Aya Vision (8B & 32B)

Name: Aya Vision (8B & 32B)
Author: Cohere

Cohere Labs' open-weights multilingual vision-language models, covering 23 languages in two sizes (8B and 32B).

Overview

Aya Vision is Cohere Labs' first vision model line, released on March 4, 2025 as an open-weights research project. It ships in two sizes — Aya Vision 8B and Aya Vision 32B — both built to handle text and image input across 23 languages, with text output. Capabilities span OCR, image captioning, visual question answering, visual reasoning, summarization, translation, and code.

Architecturally, both models pair a SigLIP2-patch14-384 vision encoder with a multilingual language backbone through a multimodal adapter.

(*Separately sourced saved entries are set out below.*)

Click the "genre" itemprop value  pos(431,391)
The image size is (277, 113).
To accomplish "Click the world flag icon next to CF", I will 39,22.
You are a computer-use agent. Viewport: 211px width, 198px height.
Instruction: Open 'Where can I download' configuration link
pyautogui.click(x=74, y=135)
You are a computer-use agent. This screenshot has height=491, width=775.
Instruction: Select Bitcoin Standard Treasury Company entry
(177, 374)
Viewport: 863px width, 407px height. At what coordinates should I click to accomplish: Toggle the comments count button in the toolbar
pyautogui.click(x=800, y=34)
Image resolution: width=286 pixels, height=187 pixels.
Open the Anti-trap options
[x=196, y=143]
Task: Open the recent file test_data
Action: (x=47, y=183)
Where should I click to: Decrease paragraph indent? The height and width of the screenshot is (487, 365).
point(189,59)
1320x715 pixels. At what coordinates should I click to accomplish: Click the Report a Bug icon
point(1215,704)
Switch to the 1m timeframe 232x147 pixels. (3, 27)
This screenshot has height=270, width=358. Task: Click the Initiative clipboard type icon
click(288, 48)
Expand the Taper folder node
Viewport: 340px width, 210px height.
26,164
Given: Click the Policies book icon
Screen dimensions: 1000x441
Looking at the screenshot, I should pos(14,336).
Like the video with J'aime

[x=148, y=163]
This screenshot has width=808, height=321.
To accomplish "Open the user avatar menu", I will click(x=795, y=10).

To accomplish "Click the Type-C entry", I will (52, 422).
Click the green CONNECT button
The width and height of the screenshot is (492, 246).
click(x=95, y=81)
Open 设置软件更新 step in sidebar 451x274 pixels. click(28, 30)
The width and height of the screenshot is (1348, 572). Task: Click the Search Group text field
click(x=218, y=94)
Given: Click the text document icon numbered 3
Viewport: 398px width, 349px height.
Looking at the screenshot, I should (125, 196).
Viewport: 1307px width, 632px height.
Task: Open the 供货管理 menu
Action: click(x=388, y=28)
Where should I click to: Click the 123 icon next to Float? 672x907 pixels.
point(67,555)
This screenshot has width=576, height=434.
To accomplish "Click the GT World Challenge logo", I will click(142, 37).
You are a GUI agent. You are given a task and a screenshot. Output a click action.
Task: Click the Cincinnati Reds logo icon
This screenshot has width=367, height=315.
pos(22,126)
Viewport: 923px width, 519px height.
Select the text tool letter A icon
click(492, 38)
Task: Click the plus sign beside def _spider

The 8B variant is initialized from Command R7B for stronger instruction following and world knowledge, while the 32B variant uses Aya Expanse 32B for its multilingual strength. A Pixel Shuffle step compresses image tokens 4x, and the models were trained in two stages: vision-language alignment followed by supervised fine-tuning, partly on synthetic annotations from translated English data.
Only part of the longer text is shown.